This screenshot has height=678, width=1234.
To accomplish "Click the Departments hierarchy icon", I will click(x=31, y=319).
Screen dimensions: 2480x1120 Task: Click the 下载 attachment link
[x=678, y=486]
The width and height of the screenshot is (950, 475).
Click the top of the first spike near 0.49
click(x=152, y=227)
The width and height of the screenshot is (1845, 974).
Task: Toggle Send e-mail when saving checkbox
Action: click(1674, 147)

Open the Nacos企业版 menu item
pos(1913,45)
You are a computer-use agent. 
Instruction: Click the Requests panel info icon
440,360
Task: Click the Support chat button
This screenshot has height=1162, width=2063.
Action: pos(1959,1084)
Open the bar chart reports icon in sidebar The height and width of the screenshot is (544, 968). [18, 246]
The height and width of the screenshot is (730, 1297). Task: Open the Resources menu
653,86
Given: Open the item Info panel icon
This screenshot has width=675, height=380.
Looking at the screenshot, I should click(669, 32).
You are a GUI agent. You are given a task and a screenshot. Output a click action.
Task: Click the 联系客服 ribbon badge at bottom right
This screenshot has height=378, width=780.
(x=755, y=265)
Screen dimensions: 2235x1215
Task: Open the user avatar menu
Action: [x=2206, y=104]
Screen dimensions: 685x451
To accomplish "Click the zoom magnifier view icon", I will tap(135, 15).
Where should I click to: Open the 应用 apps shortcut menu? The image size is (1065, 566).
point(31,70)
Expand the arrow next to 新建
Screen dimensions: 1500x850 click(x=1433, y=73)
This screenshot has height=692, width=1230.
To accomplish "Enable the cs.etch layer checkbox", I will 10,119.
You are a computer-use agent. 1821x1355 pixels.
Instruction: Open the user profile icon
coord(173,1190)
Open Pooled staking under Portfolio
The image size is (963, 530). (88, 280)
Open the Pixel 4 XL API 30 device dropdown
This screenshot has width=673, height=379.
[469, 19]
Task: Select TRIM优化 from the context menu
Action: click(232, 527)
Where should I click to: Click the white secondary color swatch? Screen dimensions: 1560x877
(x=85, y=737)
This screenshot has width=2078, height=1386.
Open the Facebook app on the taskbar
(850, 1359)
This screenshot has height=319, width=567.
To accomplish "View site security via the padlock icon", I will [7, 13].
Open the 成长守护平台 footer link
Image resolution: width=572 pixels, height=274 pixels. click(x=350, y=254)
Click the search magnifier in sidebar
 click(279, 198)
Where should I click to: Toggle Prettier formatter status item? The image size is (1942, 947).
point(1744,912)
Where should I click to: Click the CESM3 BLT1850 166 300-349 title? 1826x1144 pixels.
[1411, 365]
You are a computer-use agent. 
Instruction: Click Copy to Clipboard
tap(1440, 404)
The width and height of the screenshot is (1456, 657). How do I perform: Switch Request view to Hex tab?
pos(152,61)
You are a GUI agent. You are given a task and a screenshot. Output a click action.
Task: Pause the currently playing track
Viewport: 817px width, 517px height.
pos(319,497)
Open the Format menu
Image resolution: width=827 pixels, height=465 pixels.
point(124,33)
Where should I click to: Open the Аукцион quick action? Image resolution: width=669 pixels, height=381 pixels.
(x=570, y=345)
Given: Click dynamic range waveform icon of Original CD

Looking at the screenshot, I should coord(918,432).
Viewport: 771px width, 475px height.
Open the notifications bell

⁂

Restate the records word for word, leaving nothing out.

▸ ANSWER TO THIS TASK
This screenshot has height=678, width=1234.
To accomplish "Click the Departments hierarchy icon", I will click(x=31, y=319).
Screen dimensions: 2480x1120 Task: Click the 下载 attachment link
[x=678, y=486]
The width and height of the screenshot is (950, 475).
Click the top of the first spike near 0.49
click(x=152, y=227)
The width and height of the screenshot is (1845, 974).
Task: Toggle Send e-mail when saving checkbox
Action: click(1674, 147)

Open the Nacos企业版 menu item
pos(1913,45)
You are a computer-use agent. 
Instruction: Click the Requests panel info icon
440,360
Task: Click the Support chat button
This screenshot has height=1162, width=2063.
Action: pos(1959,1084)
Open the bar chart reports icon in sidebar The height and width of the screenshot is (544, 968). [18, 246]
The height and width of the screenshot is (730, 1297). Task: Open the Resources menu
653,86
Given: Open the item Info panel icon
This screenshot has width=675, height=380.
Looking at the screenshot, I should click(669, 32).
You are a GUI agent. You are given a task and a screenshot. Output a click action.
Task: Click the 联系客服 ribbon badge at bottom right
This screenshot has height=378, width=780.
(x=755, y=265)
Screen dimensions: 2235x1215
Task: Open the user avatar menu
Action: [x=2206, y=104]
Screen dimensions: 685x451
To accomplish "Click the zoom magnifier view icon", I will tap(135, 15).
Where should I click to: Open the 应用 apps shortcut menu? The image size is (1065, 566).
point(31,70)
Expand the arrow next to 新建
Screen dimensions: 1500x850 click(x=1433, y=73)
This screenshot has height=692, width=1230.
To accomplish "Enable the cs.etch layer checkbox", I will 10,119.
You are a computer-use agent. 1821x1355 pixels.
Instruction: Open the user profile icon
coord(173,1190)
Open Pooled staking under Portfolio
The image size is (963, 530). (88, 280)
Open the Pixel 4 XL API 30 device dropdown
This screenshot has width=673, height=379.
[469, 19]
Task: Select TRIM优化 from the context menu
Action: click(232, 527)
Where should I click to: Click the white secondary color swatch? Screen dimensions: 1560x877
(x=85, y=737)
This screenshot has width=2078, height=1386.
Open the Facebook app on the taskbar
(850, 1359)
This screenshot has height=319, width=567.
To accomplish "View site security via the padlock icon", I will [7, 13].
Open the 成长守护平台 footer link
Image resolution: width=572 pixels, height=274 pixels. click(x=350, y=254)
Click the search magnifier in sidebar
 click(279, 198)
Where should I click to: Toggle Prettier formatter status item? The image size is (1942, 947).
point(1744,912)
Where should I click to: Click the CESM3 BLT1850 166 300-349 title? 1826x1144 pixels.
[1411, 365]
You are a computer-use agent. 
Instruction: Click Copy to Clipboard
tap(1440, 404)
The width and height of the screenshot is (1456, 657). How do I perform: Switch Request view to Hex tab?
pos(152,61)
You are a GUI agent. You are given a task and a screenshot. Output a click action.
Task: Pause the currently playing track
Viewport: 817px width, 517px height.
pos(319,497)
Open the Format menu
Image resolution: width=827 pixels, height=465 pixels.
point(124,33)
Where should I click to: Open the Аукцион quick action? Image resolution: width=669 pixels, height=381 pixels.
(x=570, y=345)
Given: Click dynamic range waveform icon of Original CD

Looking at the screenshot, I should coord(918,432).
Viewport: 771px width, 475px height.
Open the notifications bell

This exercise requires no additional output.